Mixed Messages Follow First Day of School
For Fiorella León, 6, the kickoff to first grade at Escuela Buenaventura Corrales in San José went off without a hitch. Leaving school at 5 p.m. on Tuesday, she said her first day was “easy,” showed off drawings she’d made, and, when asked by her father, Rolando, what her new teacher is like, gave the universal first-day kids’ response: a cautious “nice.”
According to teachers’ associations, she’s one of the lucky ones. Logistical problems common during first days of school in the past have struck again this year, union leaders say. However, the Public Education Ministry (MEP) maintains these claims are exaggerated and that the 2006 school year began with record levels of order for 1.05 million students.
Because the 200-day school year does not include any paid planning or training time for teachers before school begins, the first day of classes is doomed to be chaotic, since teachers who don’t go above the call of duty walk into their classrooms for the first time along with their students, according to Jesús Vásquez, president of the Association of High-School Educators. He added that in high schools, the fact that no days are set aside for makeup testing from the year before means that some teachers supervise exams on the first day, and students who don’t need further testing are “walking around.”
“The law legitimizes disorder in schools at the beginning and end of the year,”
Vásquez told The Tico Times, referring to a 2001 decree by the Government Attorney’s Office that training or planning time does not count as class days, nor as paid days for teachers.
In addition, schools were tripped up Tuesday by lack of personnel, desks and financial support for students lacking resources, according to Gonzalo Ortíz, treasurer of the National Educators’ Association.
Desk shortages have been a problem for years (TT, Feb. 13, 2004).

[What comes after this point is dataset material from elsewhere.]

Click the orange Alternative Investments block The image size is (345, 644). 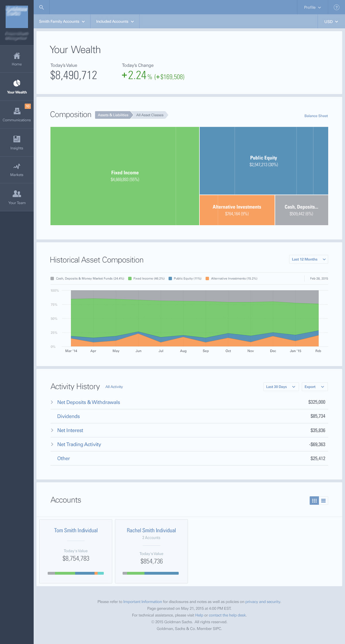[237, 210]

“There are kids who have no place to sit to receive their lessons,” he told The Tico Times. Asked why these problems occur year after year, Ortíz attributed them to “lack of planning, lack of foresight.”

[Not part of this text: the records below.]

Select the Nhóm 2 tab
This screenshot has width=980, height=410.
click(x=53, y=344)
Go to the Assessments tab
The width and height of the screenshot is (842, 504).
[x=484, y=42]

Also as in years past, the government’s assessment of the first day of school varied wildly from the unions’ account. The Public Education Ministry did not respond to Tico Times phone calls this week, though Education Vice-Minister Marlen Gómez told the daily La República the first day of school was successful and “could be characterized as a record because the problems that occurred were minimal.”
President Abel Pacheco, during a speech at the official inauguration of the school year, held at the newly renovated Escuela Tomás Guardia in the Caribbean port city of Limón, said educational achievements during his term were accomplished despite the failure of the Legislative Assembly to provide increased funds to the central government by approving Pacheco’s tax reform bill.

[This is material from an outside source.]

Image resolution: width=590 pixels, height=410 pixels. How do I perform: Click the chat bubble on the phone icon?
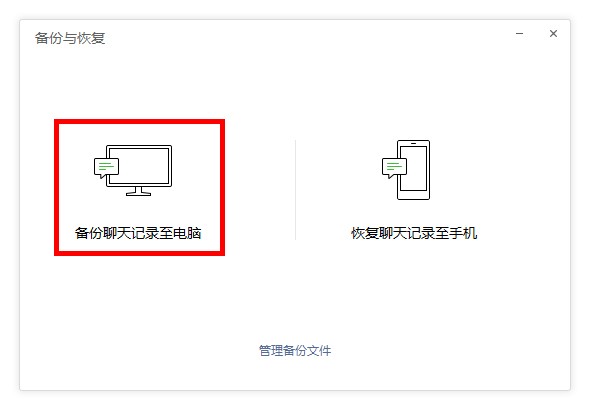tap(394, 168)
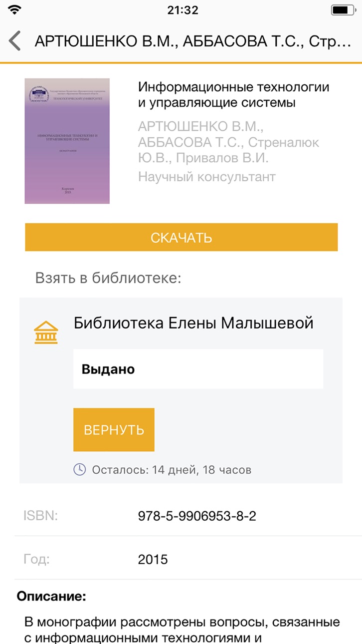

“(Imagine) if they had given us the resources we’ve been asking for since August 2002!” the President said.
The school year began with 12 new primary schools, 20 high schools and 15 teleconferencing high schools, according to the ministry. A statement from MEP last week said funds for the special grants designed to cover underprivileged students’ initial school costs had already been deposited in order to avoid the delays in those payments that have occurred in the past. (Ortíz pointed out, however, that new students are unlikely to receive their funds for months, since schools must identify needy students and get the corresponding funds approved by MEP and the Finance Ministry.)
The ministry’s budget of approximately ¢536 billion ($1.08 billion) – 13.81% larger than the year before, when 1.02 million students enrolled in schools – has been used to fund, among other projects, the hiring of 1,548 additional teachers (TT, Jan. 13).